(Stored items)
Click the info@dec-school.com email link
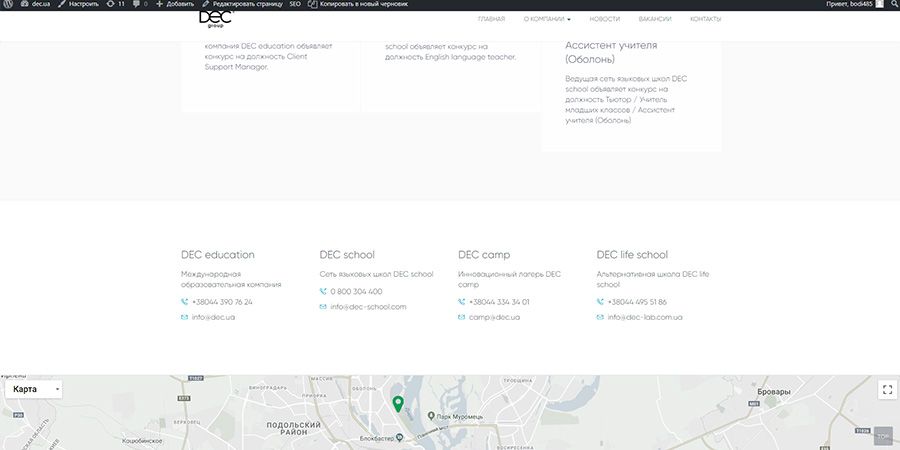 pos(368,306)
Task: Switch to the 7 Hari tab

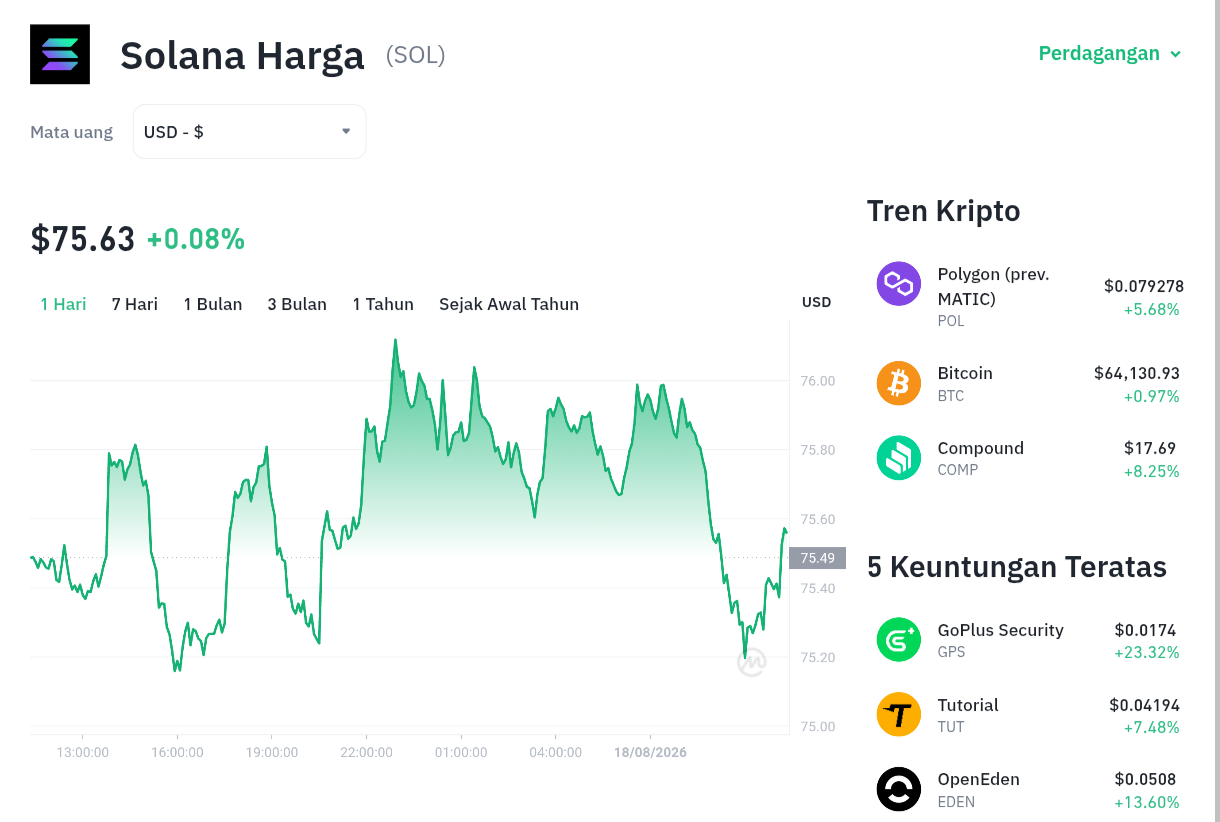Action: pyautogui.click(x=135, y=304)
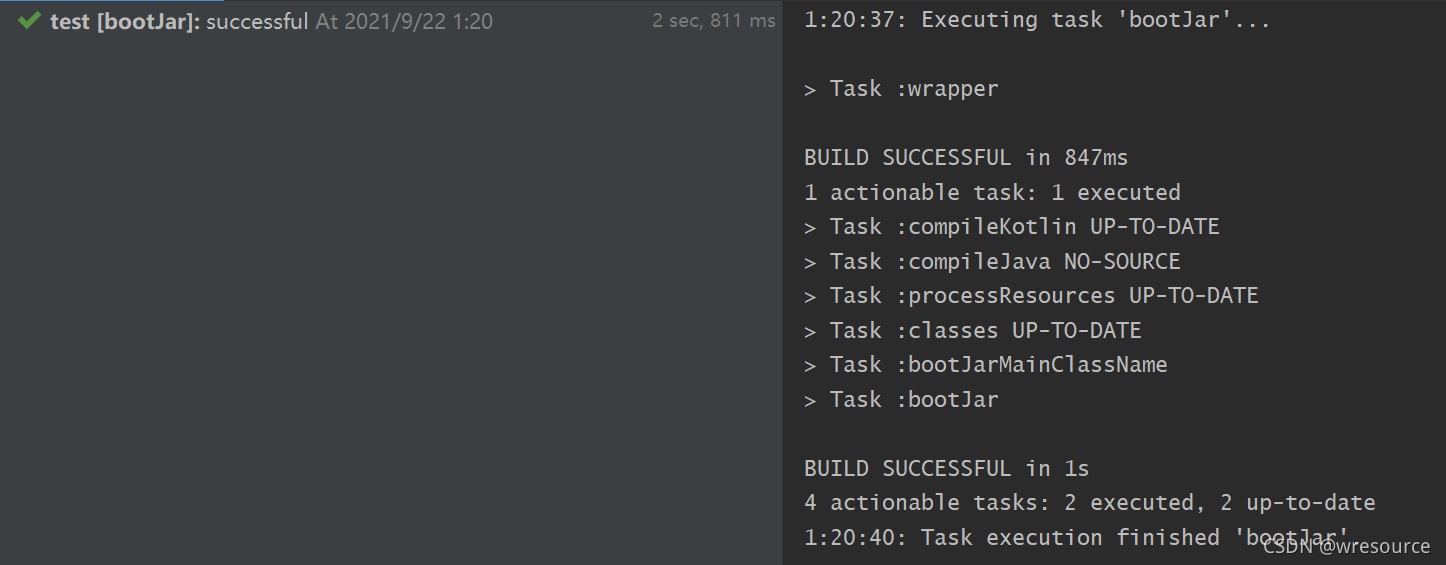Click the '4 actionable tasks' summary line

click(1089, 503)
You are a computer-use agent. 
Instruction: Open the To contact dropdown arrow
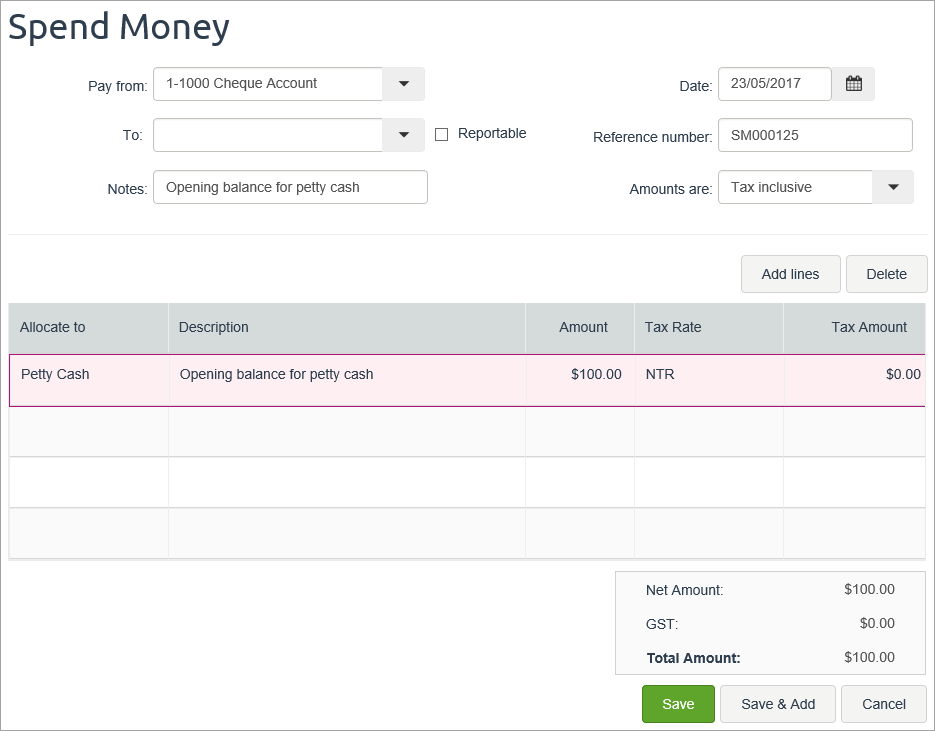pyautogui.click(x=403, y=135)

* TASK REQUIREMENTS *
Output all entries unchanged; skip the pictures.

* OUTPUT FOR THIS TASK *
Click the info@dec-school.com email link
 pos(368,306)
Task: Switch to the 7 Hari tab

Action: pyautogui.click(x=135, y=304)
Click the '4 actionable tasks' summary line

click(1089, 503)
You are a computer-use agent. 
Instruction: Open the To contact dropdown arrow
pyautogui.click(x=403, y=135)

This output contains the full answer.